Laudo falso contra Boulos afastou indecisos de Marçal e estimulou migração para Nunes antes do 1º turno, indica pesquisa
Por Bernardo Mello— Rio de Janeiro / O GLOBO
A divulgação de um laudo médico falso por Pablo Marçal (PRTB), a dois dias do primeiro turno de São Paulo, pode ter afastado eleitores indecisos e estimulado uma migração de votos para Ricardo Nunes (MDB) na corrida pela prefeitura. É o que sinaliza uma pesquisa qualitativa conduzida pelo Instituto Locomotiva.
Diferentemente de um levantamento de intenções de voto, os resultados da pesquisa qualitativa não são generalizáveis para todo o eleitorado, mas fornecem pistas de como diferentes grupos de eleitores podem ter reagido à disseminação da mensagem falsa para tentar associar, sem qualquer prova, Guilherme Boulos (PSOL) a um suposto uso de drogas às vésperas da votação.
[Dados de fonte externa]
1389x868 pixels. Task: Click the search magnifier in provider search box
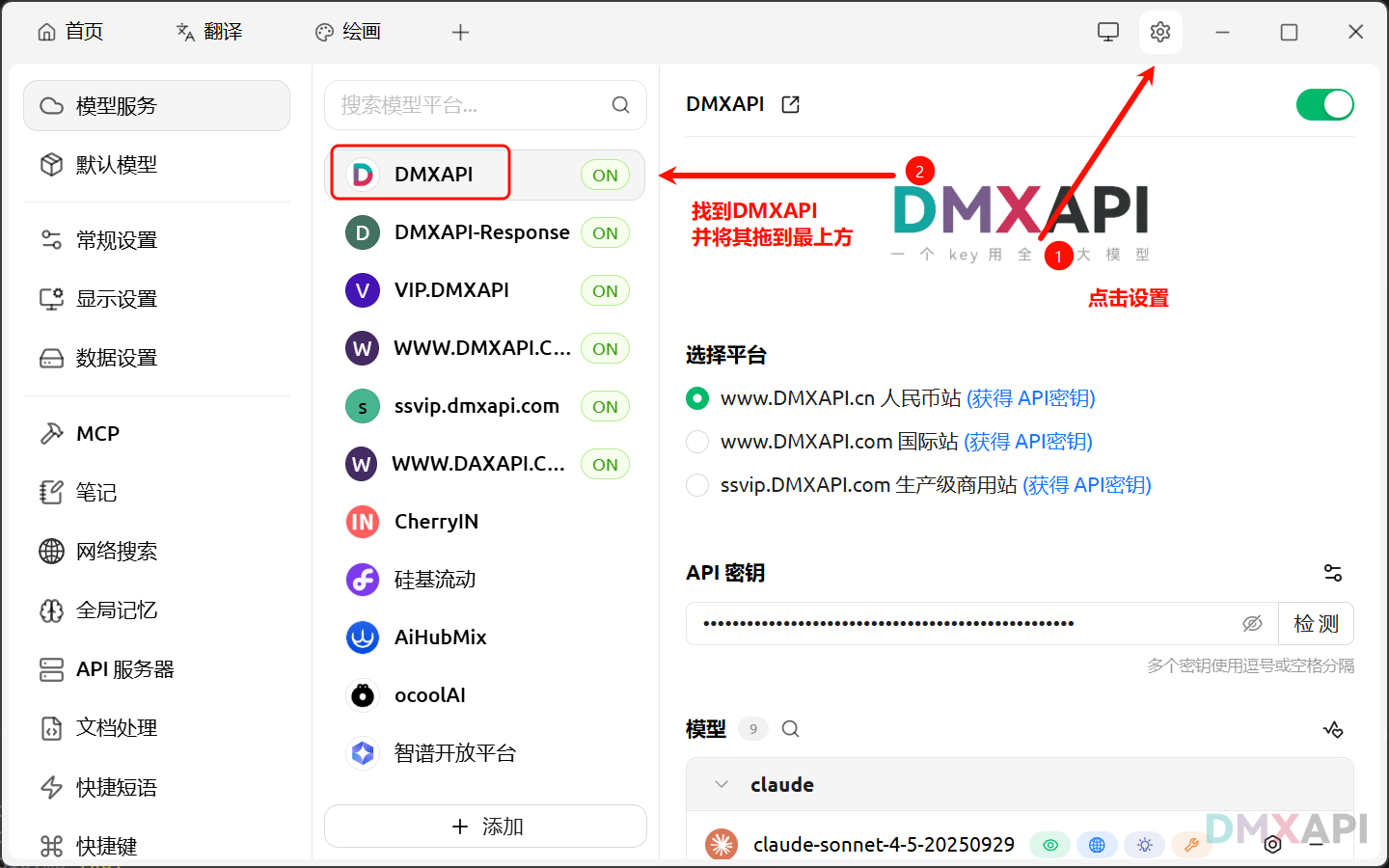620,105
Segundo o presidente do Instituto Locomotiva, Renato Meirelles, grupos de eleitores que não tinham o voto totalmente cristalizado, e que vinham sendo acompanhados pelos pesquisadores, passaram a se referir ao laudo como motivo para não votar em Marçal.
Classificados como “eleitor frágil” pelo instituto, por admitirem a possibilidade de mudar a opção na urna, esses participantes vinham destacando em Marçal, antes da divulgação do conteúdo falso, o discurso voltado à “prosperidade” e com apelo à prática de esportes e à educação como “portas de saída” para a juventude.
Tática ‘desleal’
A pesquisa conduzida pelo Locomotiva constatou, no entanto, que a rapidez com que o laudo foi desmentido fez com que os participantes dos grupos manifestassem a percepção de que eram “enganados” pelo candidato do PRTB, ou entendessem a estratégia de Marçal como “vil” e “desleal” com um adversário.
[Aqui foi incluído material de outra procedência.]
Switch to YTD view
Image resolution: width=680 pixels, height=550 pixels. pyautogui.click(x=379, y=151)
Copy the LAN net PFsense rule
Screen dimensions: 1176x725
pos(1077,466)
— O “eleitor raiz” do Marçal valorizou o perfil anti-establishment, mas isso não tinha apelo para o “eleitor frágil”. O laudo falso fez com que surgisse uma dúvida ética sobre ele. Uma das mães nos grupos chegou a questionar: “como não vou repreender meu filho se ele falsificar um boletim?”. Outro eleitor lembrou a frase do Marçal de que “esporte molda o caráter”, e completou: “mas parece que não moldou o dele” — exemplifica Meirelles.
De acordo com Meirelles, houve sinalizações nos grupos de eleitores acompanhados pelo Locomotiva, após o episódio do laudo, de que parte dos que admitiam a chance de votar em Marçal acabou migrando para o prefeito Ricardo Nunes.
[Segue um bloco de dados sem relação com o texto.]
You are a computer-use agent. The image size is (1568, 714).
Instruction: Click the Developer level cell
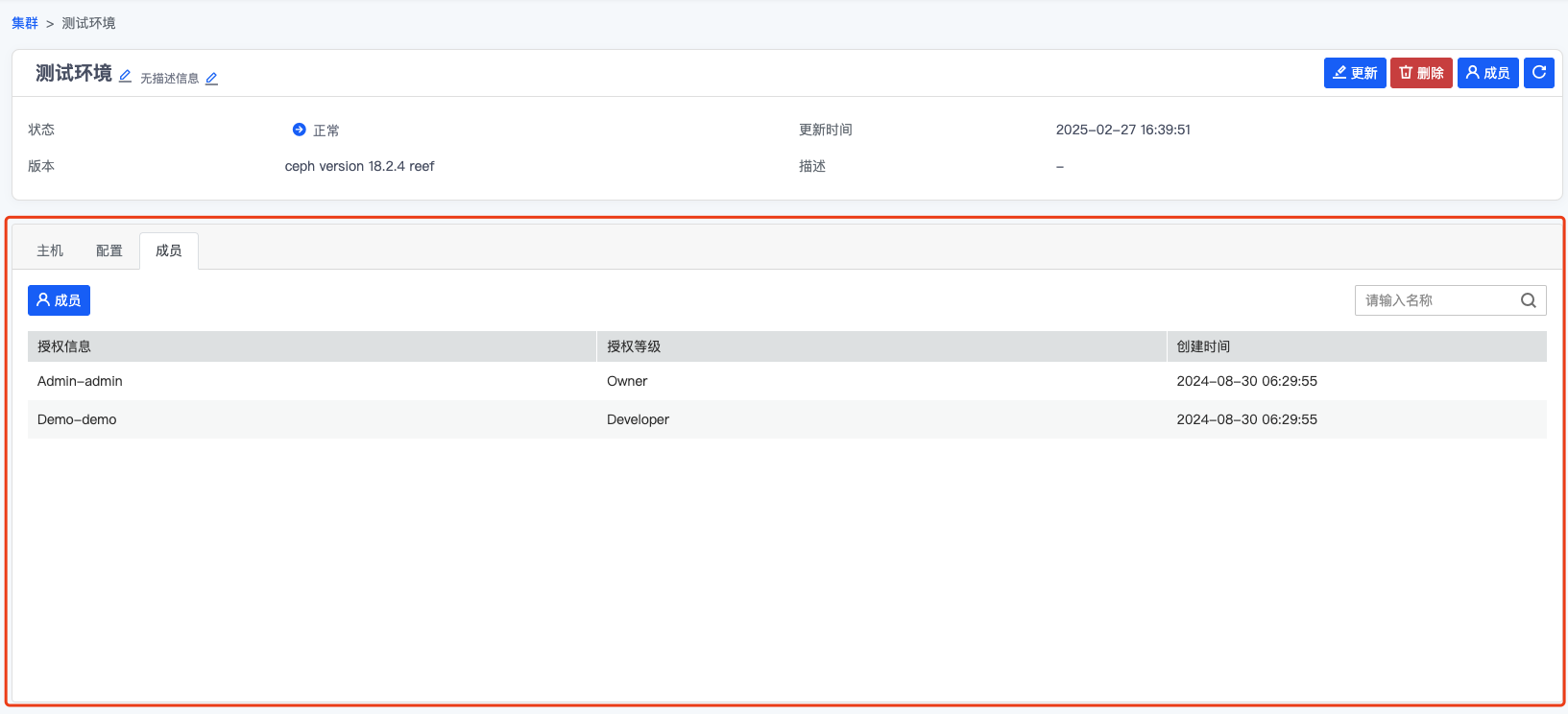[x=638, y=419]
Houve também eleitores antes simpáticos ao candidato do PRTB que declararam ter optado por Tabata Amaral (PSB). A constatação surgiu a partir de interações com os moderadores dos grupos, que questionaram os participantes, após suas manifestações de voto, sobre outros candidatos que haviam atraído seu interesse antes da decisão final.
Ensaio de defesa
Meirelles observa, porém, que uma parcela específica dos eleitores “frágeis”, formada principalmente por homens que mostravam maior rejeição a todos os candidatos e indicavam a hipótese de anular o voto, ensaiaram uma defesa a Marçal. Para essa parcela, minoritária no levantamento, o candidato do PRTB “apenas repassou” o laudo, e não deveria ser responsabilizado por isso. Esses eleitores, no entanto, também reconheceram que o conteúdo divulgado por Marçal não era verdadeiro.
Marçal acabou fora do segundo turno da eleição de São Paulo após ficar atrás de Guilherme Boulos por apenas 56,8 mil votos, o equivalente a apenas 0,6% do total de eleitores paulistanos. O prefeito Ricardo Nunes, que avançou ao segundo turno na liderança contra Boulos, teve cerca de 82 mil votos a mais do que Marçal.